Axel Pape – Schauspieler aus Leidenschaft

Es war wieder einmal Berlinale Zeit und mitten im täglichen Rummel am roten Teppich traf ich Axel Pape, einen erfreulich bodenständigen und aufgeschlossenen Menschen. Seine Schauspielkarriere begann Pape am Theater und spielte in Dortmund, Mannheim, Berlin und Düsseldorf. 1989 zog es ihn nach Berlin und hier blieb er bis heute.

Dem Fernsehpublikum fiel er schlagartig auf durch seine Rolle als Kommissar Theo Severing in „Die Wache“, für die er von 1992 bis Anfang 1995 vor der Kamera stand. Es folgten Hauptrollen wie im Kinofilm „14 Tage lebenslänglich“, „Rotlicht“, „Fall für Zwei“, „Medicopter 117“, „Tatort“ (u.a. in der 500. Jubiläumsfolge) sowie als Staatsanwalt in „Im Namen des Gesetzes“, die für Anerkennung und eine entsprechende Fangemeinde sorgten. Auch seine erste historische Rolle als Hellmuth Stieff in dem Stauffenberg-Stoff „Die Stunde der Offiziere“ hat Axel Pape in guter Erinnerung. Diese ZDF Produktion wurde 2004 auf dem Filmfest in Emden gezeigt und hatte nach eigener Aussage eine der besten Publikumsdiskussionen zur Folge.

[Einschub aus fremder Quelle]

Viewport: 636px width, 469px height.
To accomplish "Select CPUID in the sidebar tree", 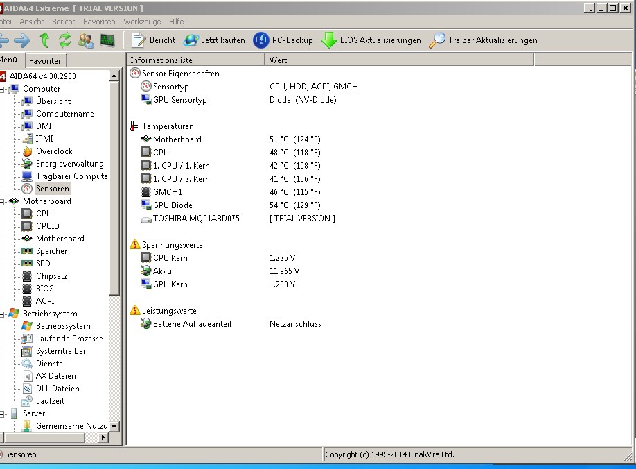I will 47,225.
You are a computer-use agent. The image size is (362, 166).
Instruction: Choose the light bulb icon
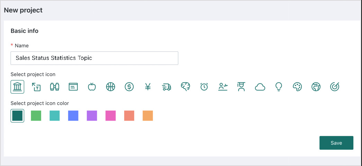(279, 87)
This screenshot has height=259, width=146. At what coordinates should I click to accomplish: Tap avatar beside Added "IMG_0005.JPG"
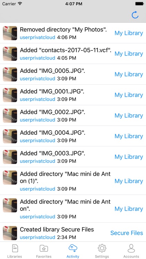tap(10, 74)
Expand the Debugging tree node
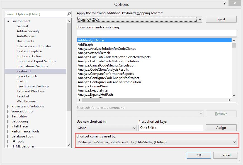This screenshot has height=165, width=243. [x=8, y=121]
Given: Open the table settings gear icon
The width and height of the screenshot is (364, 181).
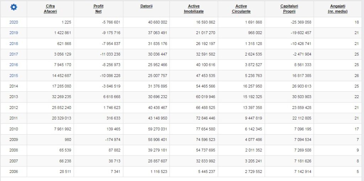Looking at the screenshot, I should pos(14,7).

Eine spannende und gelungene Erfahrung waren sicher auch die Erlebnisse rund um die Produktion des ersten eigenen Films gemeinsam mit seinem Bruder Lars. Unter dem Namen „brothers finest Filmproduktion“ drehten Lars und Axel Pape den Dokumentarfilm „Warum halb vier?“, der die Faszination des Phänomens Fußball von der menschlichen Seite betrachtet. Zu den Mitwirkenden gehören u.a. der Schauspieler Joachim Król, Rudi Assauer, Thomas Hitzlsperger, die ehemaligen Nationalspieler Rudi Völler und Fredi Bobic sowie Menschen von Nebenan wie die beiden alten Freunde Manni und Heinz. Gedreht wurde auch in Berlin und im Berliner Olympiastadion. 2006 wurde der Film auf der Berlinale uraufgeführt und mit großem Erfolg 2007 in den Kinos und 2008/9 auf DVD gestartet.

Neben seinem Beruf engagiert sich Axel Pape auch im sozialen Bereich. Aus einer Nachbarschaftshilfe wurde ein beachtliches Projekt zu Gunsten eines Berliner Kinderheims. Autoliebhaber Pape sorgte mit jedem gefahrenen Kilometer mit seinem Lancia Delta für eine großzügige Spende von Lancia. Gemeinsam übergaben Lancia Deutschlandchef Ferdinand Kaiser und Axel Pape im Dezember 2008 dem Elisabethstift, einem der ältesten Kinderheime Berlins, 10.000 Euro, über deren Verwendung das Kinderparlament des Heims entscheiden durfte. Auch weiterhin wird Axel Pape vor der Kamera stehen – demnächst ist er bei „Soko Köln“ zu sehen – und sich sozial engagieren. Gemeinsam mit Lancia wird er den Jugendlichen des Elisabethstifts als Ansprechpartner für Themen wie Schule, Ausbildung, Berufswahl zur Verfügung stehen – oder sie einfach als „Nachbar“ besuchen.